[Stored data entries]
━━━

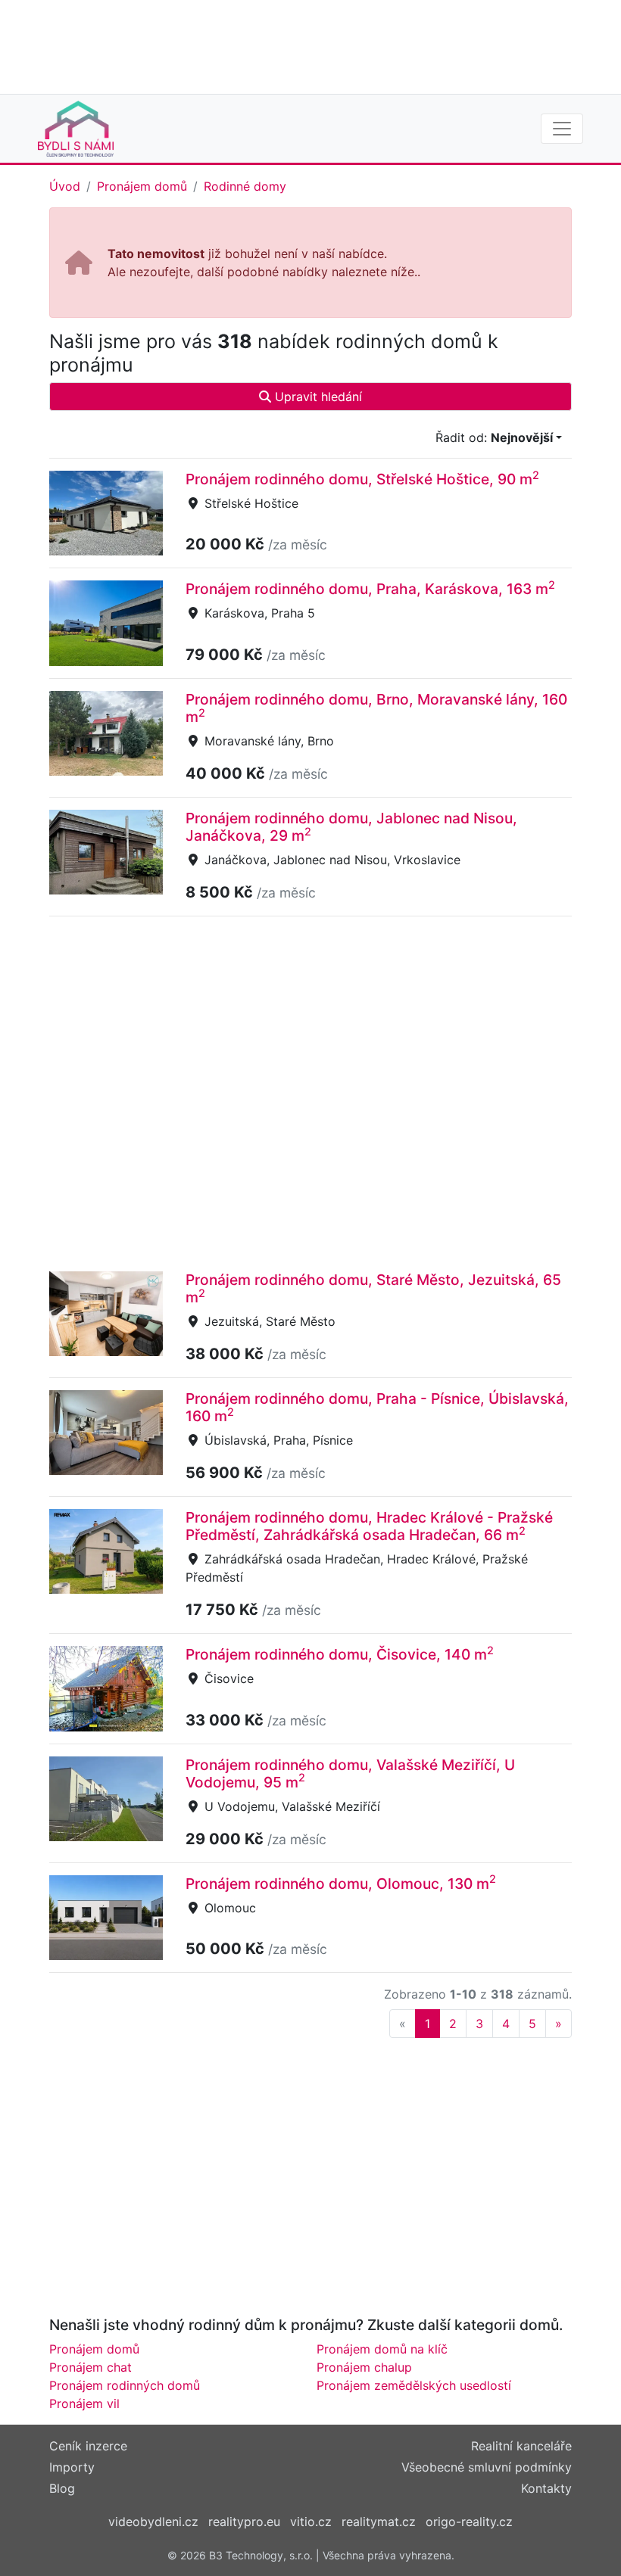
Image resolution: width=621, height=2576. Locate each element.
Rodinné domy (245, 186)
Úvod (64, 186)
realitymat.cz (379, 2521)
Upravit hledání (316, 396)
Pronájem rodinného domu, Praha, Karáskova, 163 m (370, 589)
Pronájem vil (84, 2403)
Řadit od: (494, 437)
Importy (72, 2467)
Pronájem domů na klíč (382, 2349)
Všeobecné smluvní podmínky (486, 2467)
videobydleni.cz (153, 2521)
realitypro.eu (244, 2521)
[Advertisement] (310, 45)
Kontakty (546, 2488)
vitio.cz (311, 2521)
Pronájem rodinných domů (124, 2385)
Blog (62, 2488)
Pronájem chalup (364, 2367)
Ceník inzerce (88, 2445)
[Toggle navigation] (562, 129)
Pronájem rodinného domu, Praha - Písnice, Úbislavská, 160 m (377, 1407)
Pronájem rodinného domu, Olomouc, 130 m (341, 1883)
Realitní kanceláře (521, 2445)
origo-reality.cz (469, 2521)
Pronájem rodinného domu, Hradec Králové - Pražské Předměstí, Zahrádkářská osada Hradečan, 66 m (369, 1526)
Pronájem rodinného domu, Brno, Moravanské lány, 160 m (376, 708)
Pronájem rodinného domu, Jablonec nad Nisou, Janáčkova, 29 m (351, 827)
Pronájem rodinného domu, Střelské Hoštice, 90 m (362, 479)
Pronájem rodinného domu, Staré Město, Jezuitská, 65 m (373, 1288)
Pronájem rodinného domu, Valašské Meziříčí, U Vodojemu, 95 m (350, 1773)
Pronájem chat (90, 2367)
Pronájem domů (142, 186)
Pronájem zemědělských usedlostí (414, 2385)
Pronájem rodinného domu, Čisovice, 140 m (340, 1654)
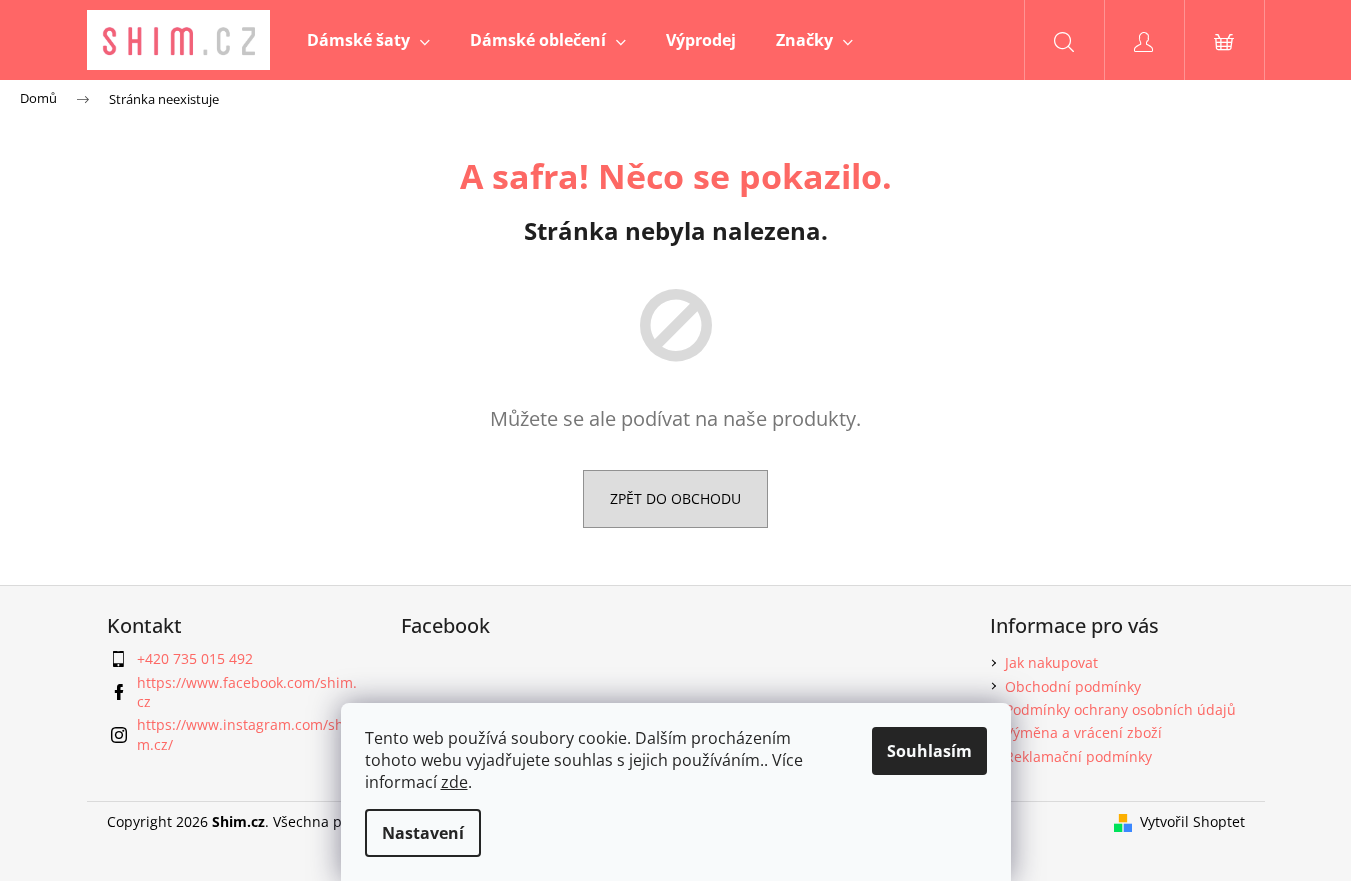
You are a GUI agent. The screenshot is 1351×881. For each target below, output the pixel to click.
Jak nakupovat (1051, 662)
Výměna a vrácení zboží (1083, 732)
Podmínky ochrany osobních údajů (1120, 709)
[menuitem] (368, 40)
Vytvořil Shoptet (1192, 821)
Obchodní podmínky (1073, 686)
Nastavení (423, 833)
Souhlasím (929, 751)
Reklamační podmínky (1078, 756)
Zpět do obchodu (675, 498)
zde (454, 782)
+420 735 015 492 (195, 658)
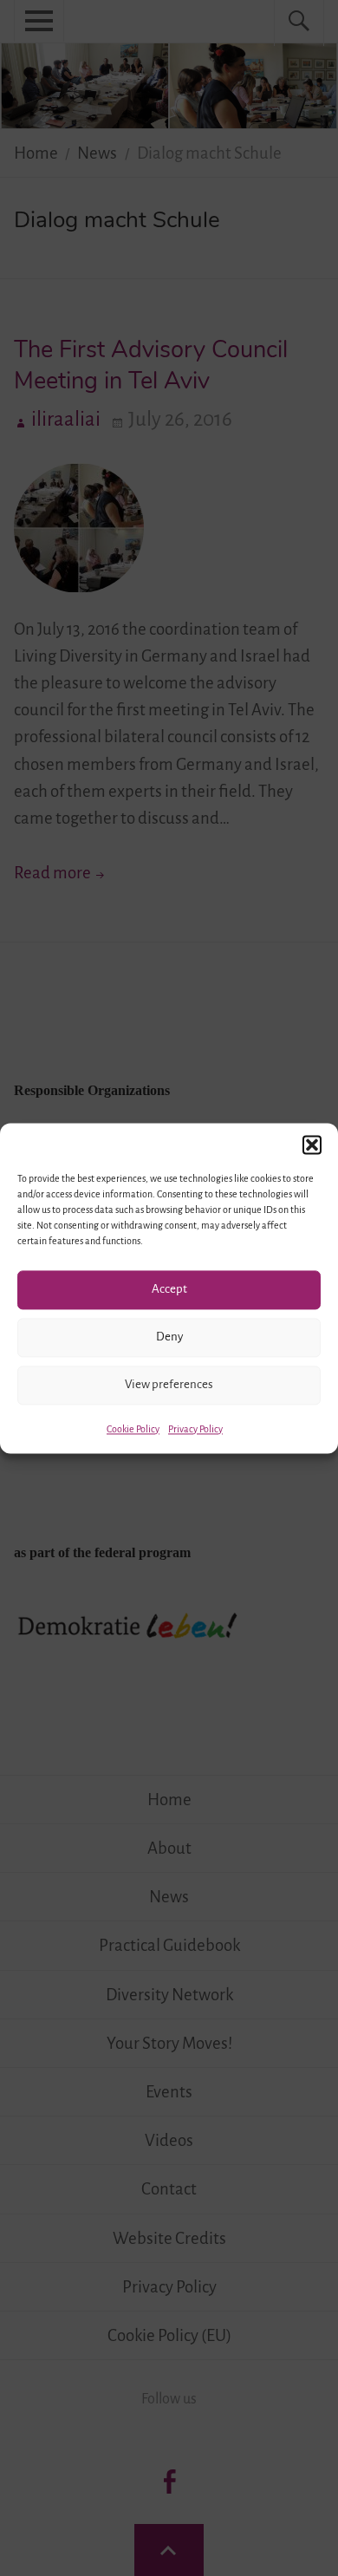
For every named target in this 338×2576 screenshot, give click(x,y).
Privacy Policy (195, 1429)
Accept (169, 1288)
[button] (312, 1144)
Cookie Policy (133, 1429)
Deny (169, 1336)
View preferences (169, 1384)
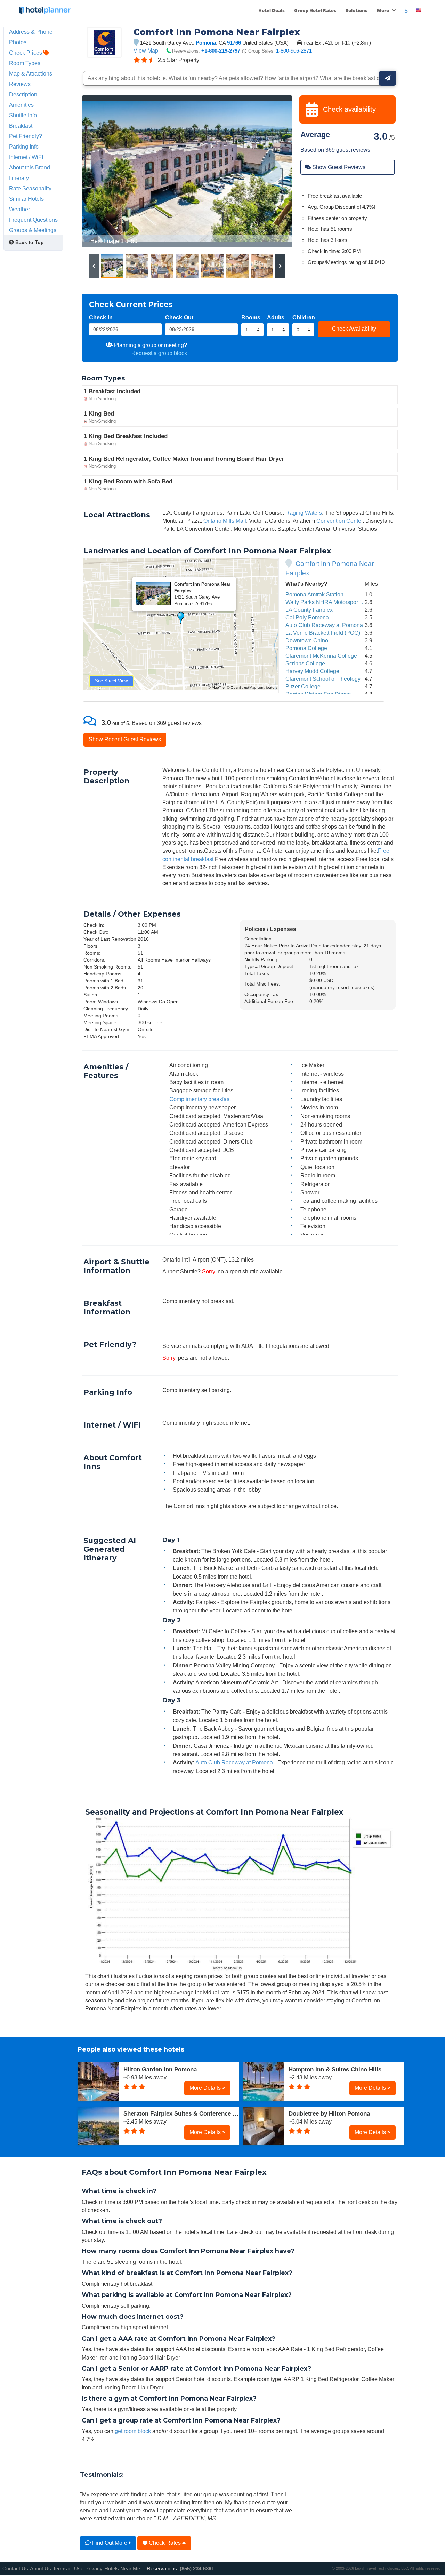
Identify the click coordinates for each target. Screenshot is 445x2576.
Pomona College (306, 648)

━━━

An exact reproduction of all the records is required, with no pictures included.

▸ **Solution for this task**
Image resolution: width=621, height=2576. Locate each element.
Rodinné domy (245, 186)
Úvod (64, 186)
realitymat.cz (379, 2521)
Upravit hledání (316, 396)
Pronájem rodinného domu, Praha, Karáskova, 163 m (370, 589)
Pronájem vil (84, 2403)
Řadit od: (494, 437)
Importy (72, 2467)
Pronájem domů na klíč (382, 2349)
Všeobecné smluvní podmínky (486, 2467)
videobydleni.cz (153, 2521)
realitypro.eu (244, 2521)
[Advertisement] (310, 45)
Kontakty (546, 2488)
vitio.cz (311, 2521)
Pronájem rodinných domů (124, 2385)
Blog (62, 2488)
Pronájem chalup (364, 2367)
Ceník inzerce (88, 2445)
[Toggle navigation] (562, 129)
Pronájem rodinného domu, Praha - Písnice, Úbislavská, 160 m (377, 1407)
Pronájem rodinného domu, Olomouc, 130 m (341, 1883)
Realitní kanceláře (521, 2445)
origo-reality.cz (469, 2521)
Pronájem rodinného domu, Hradec Králové - Pražské Předměstí, Zahrádkářská osada Hradečan, 66 m (369, 1526)
Pronájem rodinného domu, Brno, Moravanské lány, 160 m (376, 708)
Pronájem rodinného domu, Jablonec nad Nisou, Janáčkova, 29 m (351, 827)
Pronájem rodinného domu, Střelské Hoštice, 90 m (362, 479)
Pronájem rodinného domu, Staré Město, Jezuitská, 65 m (373, 1288)
Pronájem rodinného domu, Valašské Meziříčí, U Vodojemu, 95 m (350, 1773)
Pronájem chat (90, 2367)
Pronájem domů (142, 186)
Pronájem zemědělských usedlostí (414, 2385)
Pronájem rodinného domu, Čisovice, 140 m (340, 1654)
You are a GUI agent. The screenshot is 1351×881. For each target below, output the pixel to click.
Jak nakupovat (1051, 662)
Výměna a vrácení zboží (1083, 732)
Podmínky ochrany osobních údajů (1120, 709)
[menuitem] (368, 40)
Vytvořil Shoptet (1192, 821)
Obchodní podmínky (1073, 686)
Nastavení (423, 833)
Souhlasím (929, 751)
Reklamační podmínky (1078, 756)
Zpět do obchodu (675, 498)
zde (454, 782)
+420 735 015 492 (195, 658)
For every named target in this 338×2576 screenshot, give click(x,y).
Privacy Policy (195, 1429)
Accept (169, 1288)
[button] (312, 1144)
Cookie Policy (133, 1429)
Deny (169, 1336)
View preferences (169, 1384)
Identify the click coordinates for each target. Screenshot is 445x2576.
Pomona College (306, 648)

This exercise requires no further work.